Can the lines below, from the one that holds "Select the Фото tab" to the very end, be echoed exactly, with both ends included and no pictures?

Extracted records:
....................

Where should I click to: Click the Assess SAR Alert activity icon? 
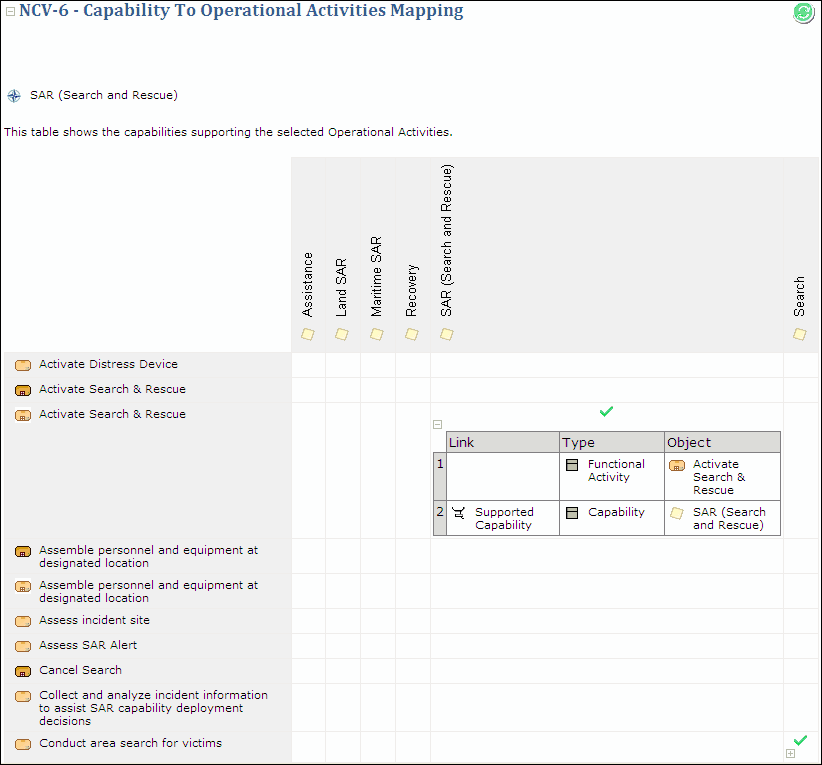(22, 646)
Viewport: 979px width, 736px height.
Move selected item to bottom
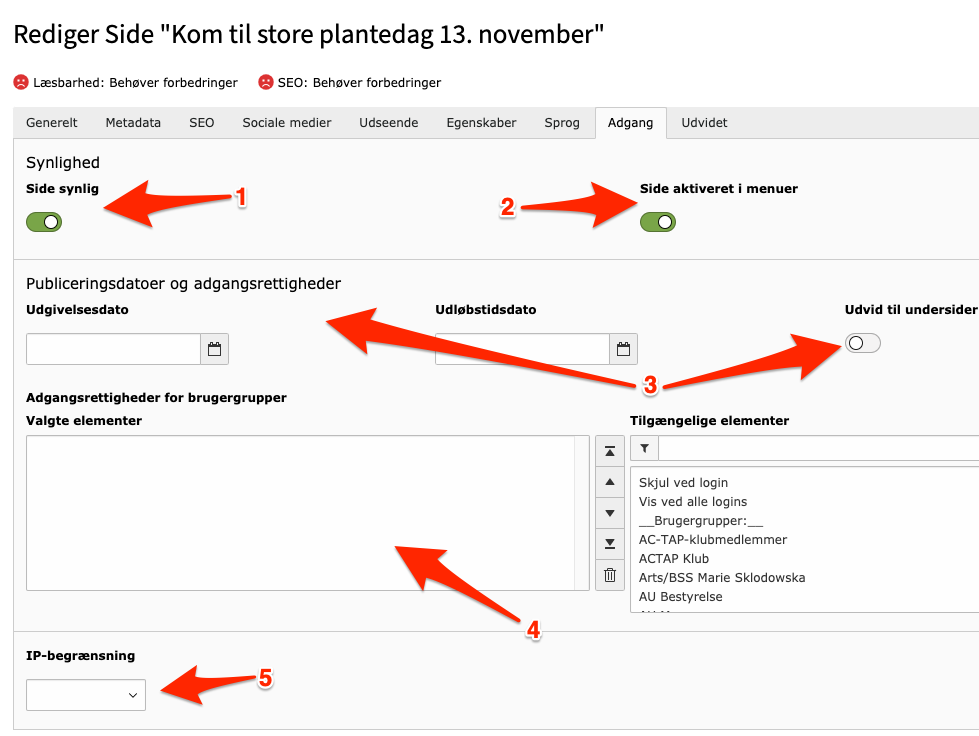[x=610, y=544]
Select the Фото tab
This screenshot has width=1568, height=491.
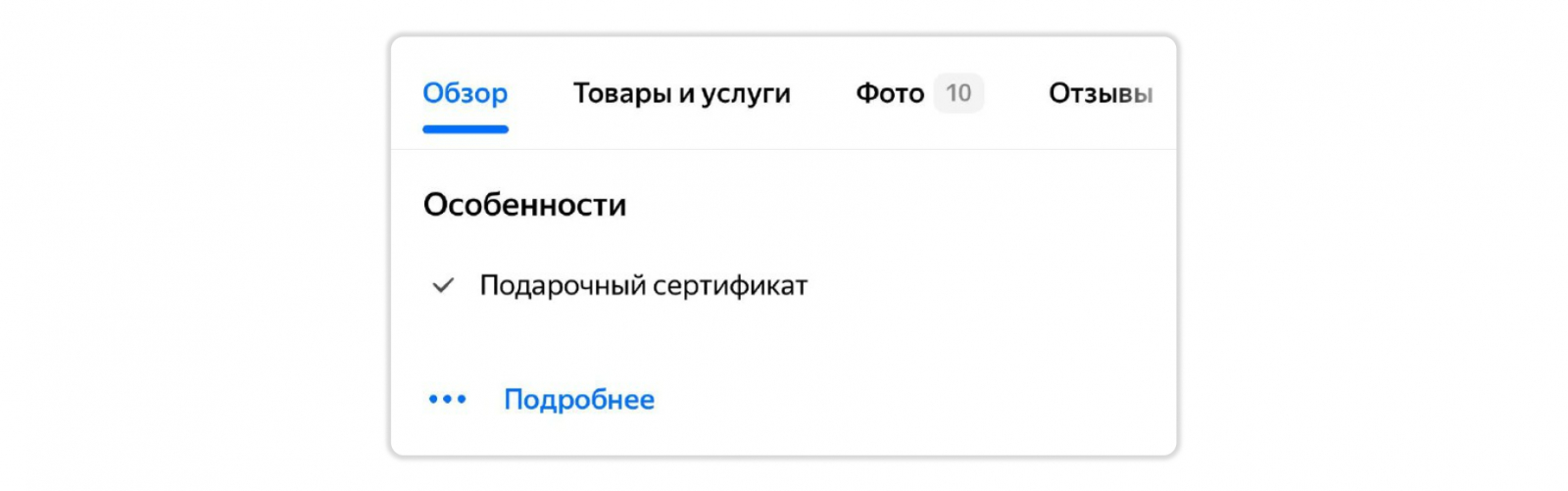(x=890, y=93)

....................

__Exercise output__:
Select the Фото tab
This screenshot has width=1568, height=491.
(x=890, y=93)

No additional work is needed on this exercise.